===== TEXT BLOCK =====
Before you claim to be a champion of free thought, tell me: Why did political correctness originate on America's campuses? And why do you continue to tolerate it? If you talk about race, it does not make you a racist. If you see distinctions between the genders, it does not make you a sexist. If you think critically about a denomination, it does not make you anti-religion. If you accept but don't celebrate homosexuality, it does not make you a homophobe. But what can you do? . I learned it 36 years ago, on the steps of the Lincoln Memorial in Washington, DC, standing with Dr. Martin Luther King and two hundred thousand people. You simply ... disobey. Peaceably, yes.
Respectfully, of course.
Nonviolently, absolutely. But when told how to think or what to say or how to behave, we don't. We disobey social protocol that stifles and stigmatizes personal freedom. I learned the awesome power of disobedience from Dr. King ... who learned it from Gandhi, and Thoreau, and Jesus, and every other great man who led those in the right against those with the might.
=====
### PROBLEM REQUIREMENTS
Can you copy the passage on political correctness word for word, starting at "Before you claim" and ending at "disobey. Peaceably, yes."? You won't need the lines that come after the text.
===== DATASET RECORDS =====
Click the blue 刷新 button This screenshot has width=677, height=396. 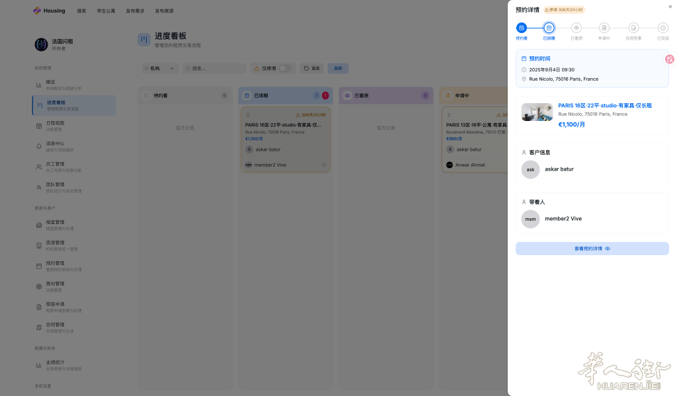click(x=338, y=68)
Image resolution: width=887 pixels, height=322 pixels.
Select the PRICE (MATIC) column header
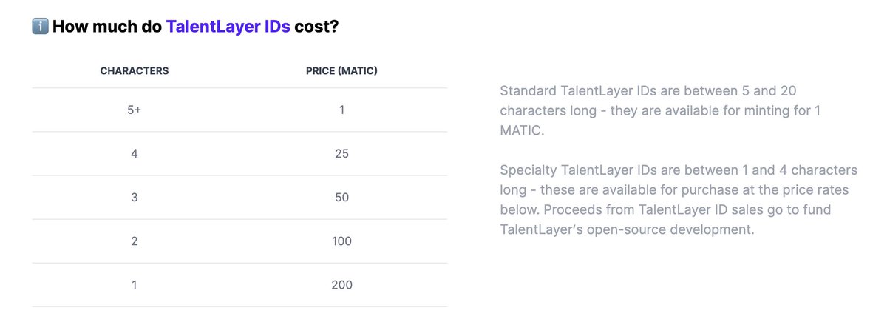point(342,71)
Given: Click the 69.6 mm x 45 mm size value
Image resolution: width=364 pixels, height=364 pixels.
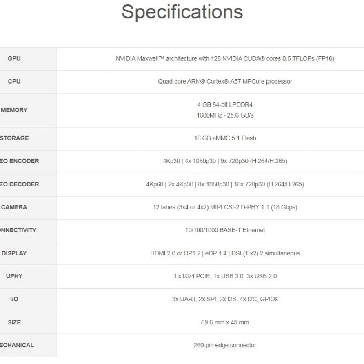Looking at the screenshot, I should pos(225,322).
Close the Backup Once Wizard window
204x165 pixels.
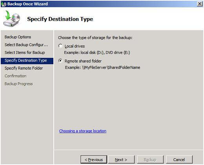pyautogui.click(x=200, y=4)
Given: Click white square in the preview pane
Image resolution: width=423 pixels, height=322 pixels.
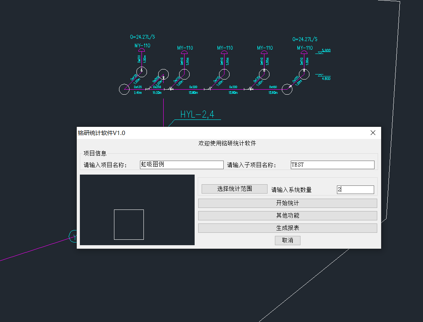Looking at the screenshot, I should pos(129,224).
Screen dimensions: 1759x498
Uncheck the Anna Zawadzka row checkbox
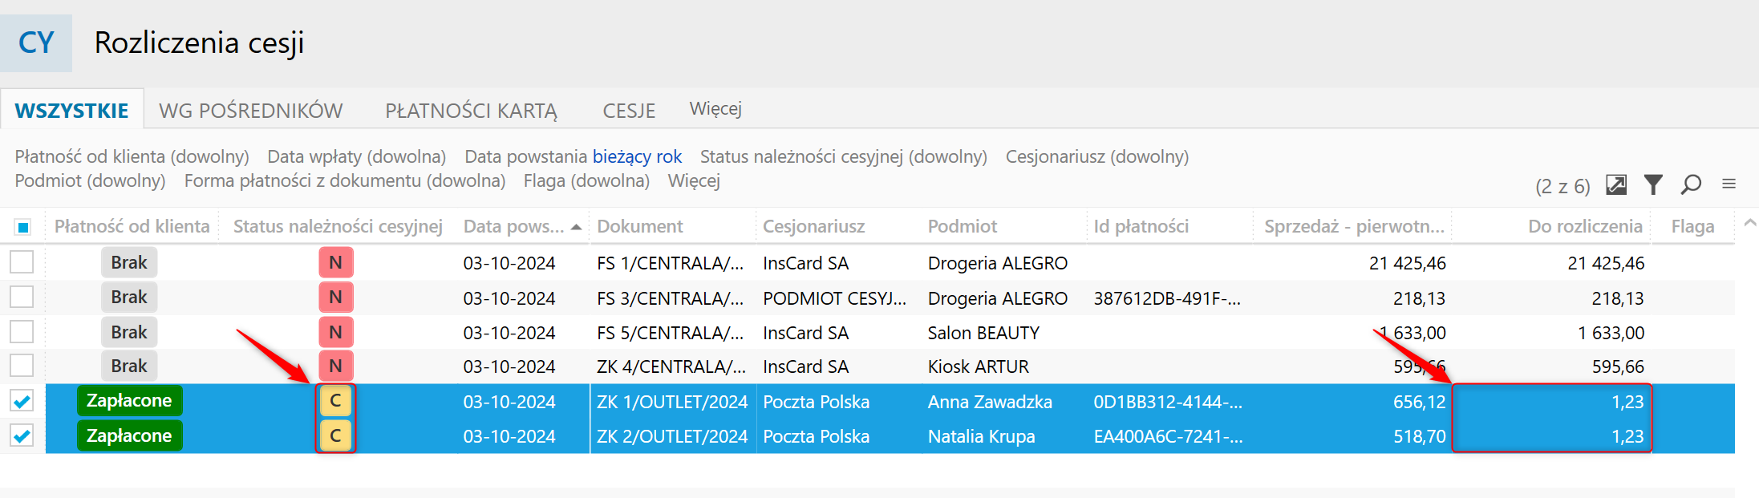click(x=22, y=401)
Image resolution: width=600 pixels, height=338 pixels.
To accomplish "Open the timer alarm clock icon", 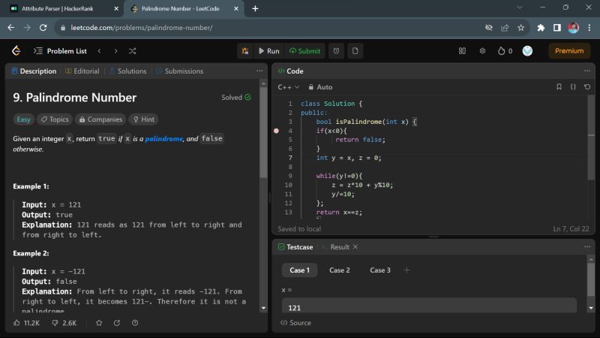I will pos(337,51).
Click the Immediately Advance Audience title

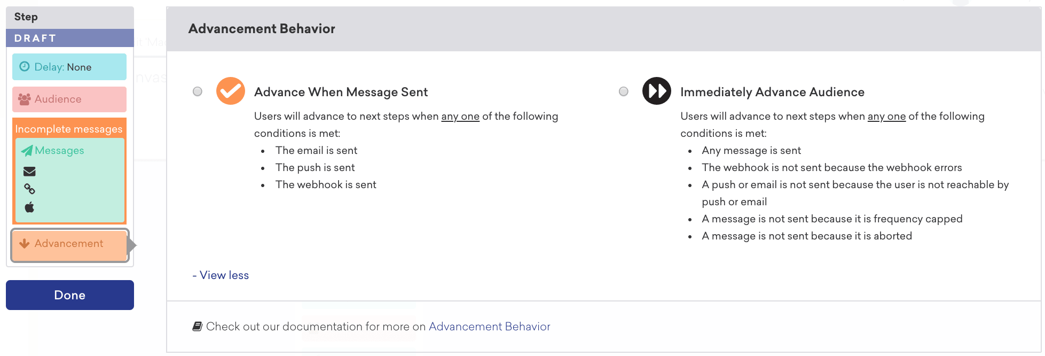772,92
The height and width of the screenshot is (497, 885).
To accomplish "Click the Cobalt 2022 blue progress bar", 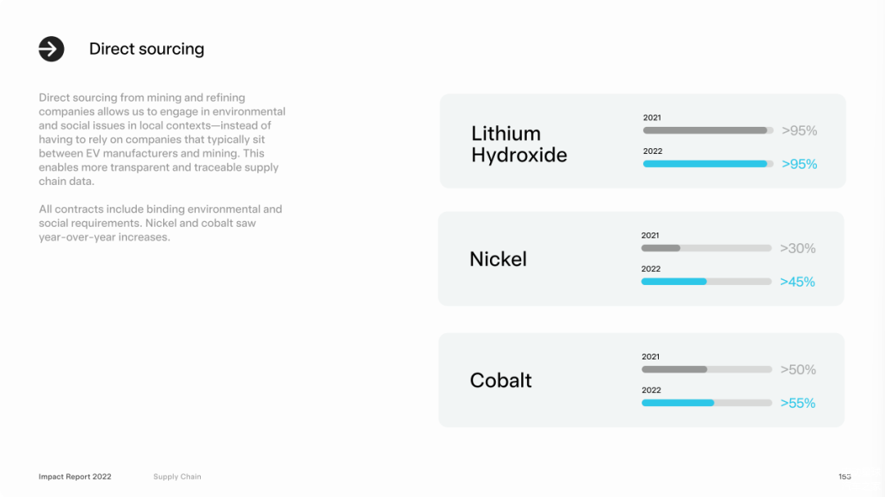I will coord(706,403).
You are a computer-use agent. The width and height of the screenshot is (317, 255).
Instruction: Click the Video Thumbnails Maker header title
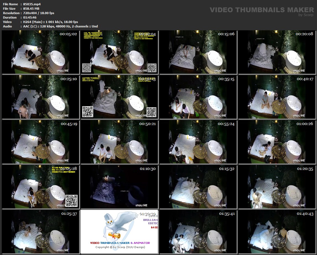click(x=258, y=10)
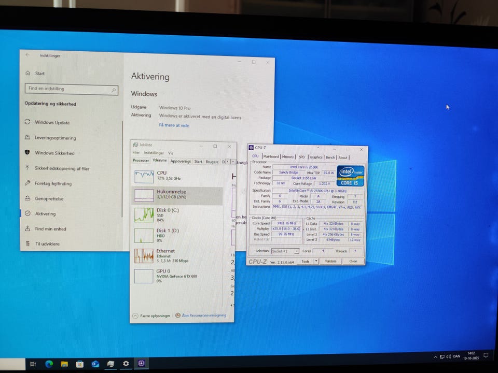Switch to the Memory tab in CPU-Z
The width and height of the screenshot is (498, 373).
coord(288,157)
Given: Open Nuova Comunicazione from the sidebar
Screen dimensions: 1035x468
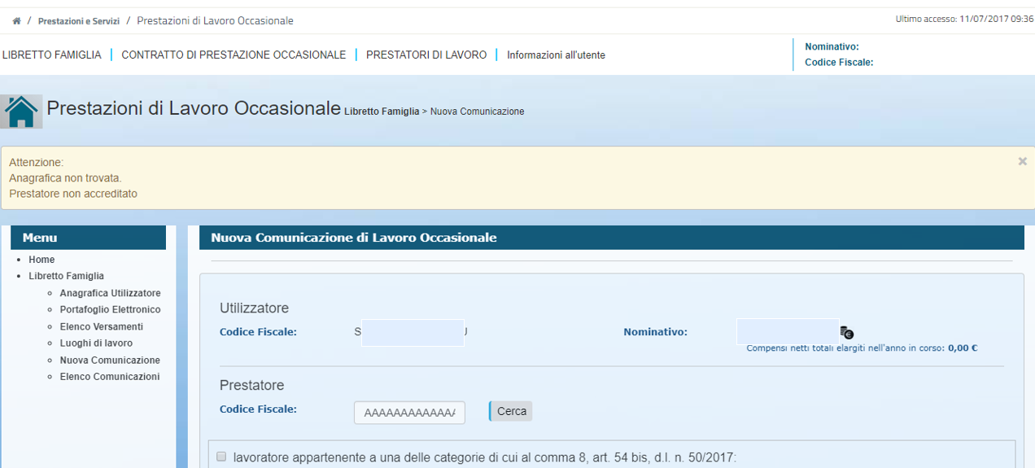Looking at the screenshot, I should click(x=110, y=360).
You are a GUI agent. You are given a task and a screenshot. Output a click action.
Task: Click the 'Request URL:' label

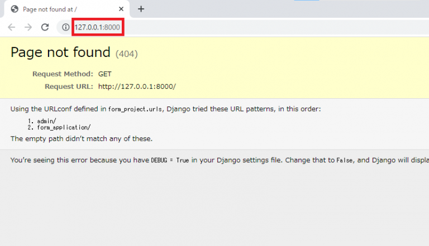[69, 86]
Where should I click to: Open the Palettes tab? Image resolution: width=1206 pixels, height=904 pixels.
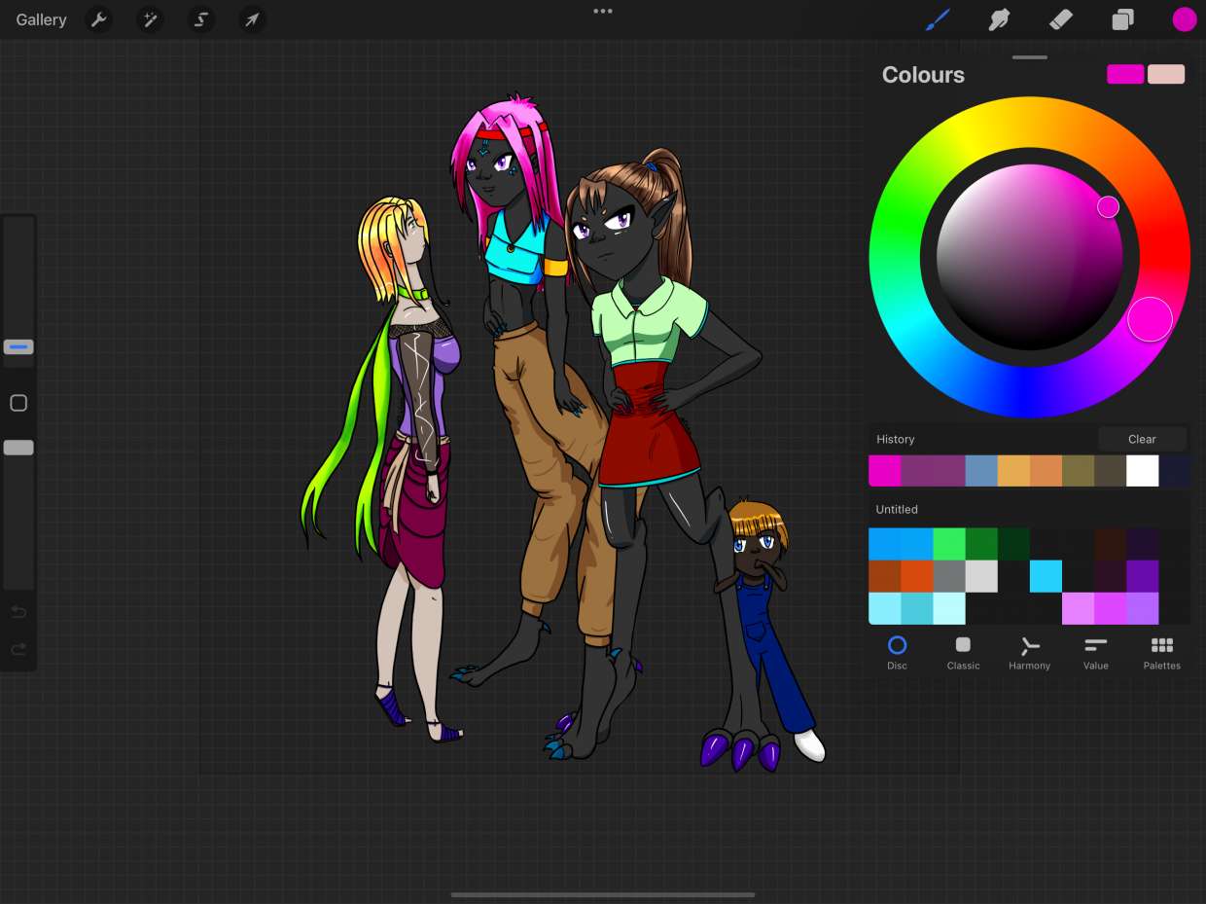click(x=1161, y=653)
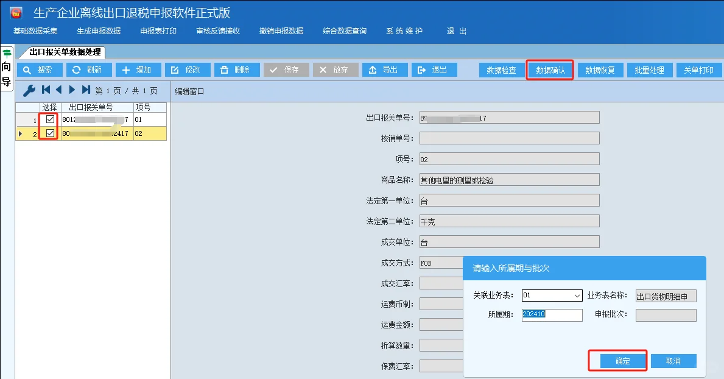Open the 修改 edit function
724x379 pixels.
click(x=188, y=69)
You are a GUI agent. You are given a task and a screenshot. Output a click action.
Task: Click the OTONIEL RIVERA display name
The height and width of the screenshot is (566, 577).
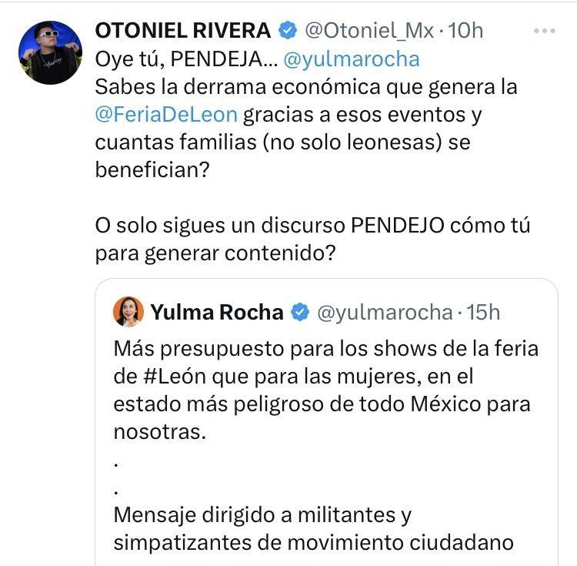point(183,31)
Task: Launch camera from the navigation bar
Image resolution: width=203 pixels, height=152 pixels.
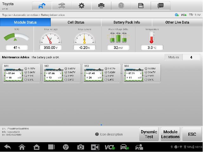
=====
### COMPLETED TASK
Before you claim to be a champion of free thought, tell me: Why did political correctness originate on America's campuses? And why do you continue to tolerate it? If you talk about race, it does not make you a racist. If you see distinctions between the genders, it does not make you a sexist. If you think critically about a denomination, it does not make you anti-religion. If you accept but don't celebrate homosexuality, it does not make you a homophobe. But what can you do? . I learned it 36 years ago, on the steps of the Lincoln Memorial in Washington, DC, standing with Dr. Martin Luther King and two hundred thousand people. You simply ... disobey. Peaceably, yes.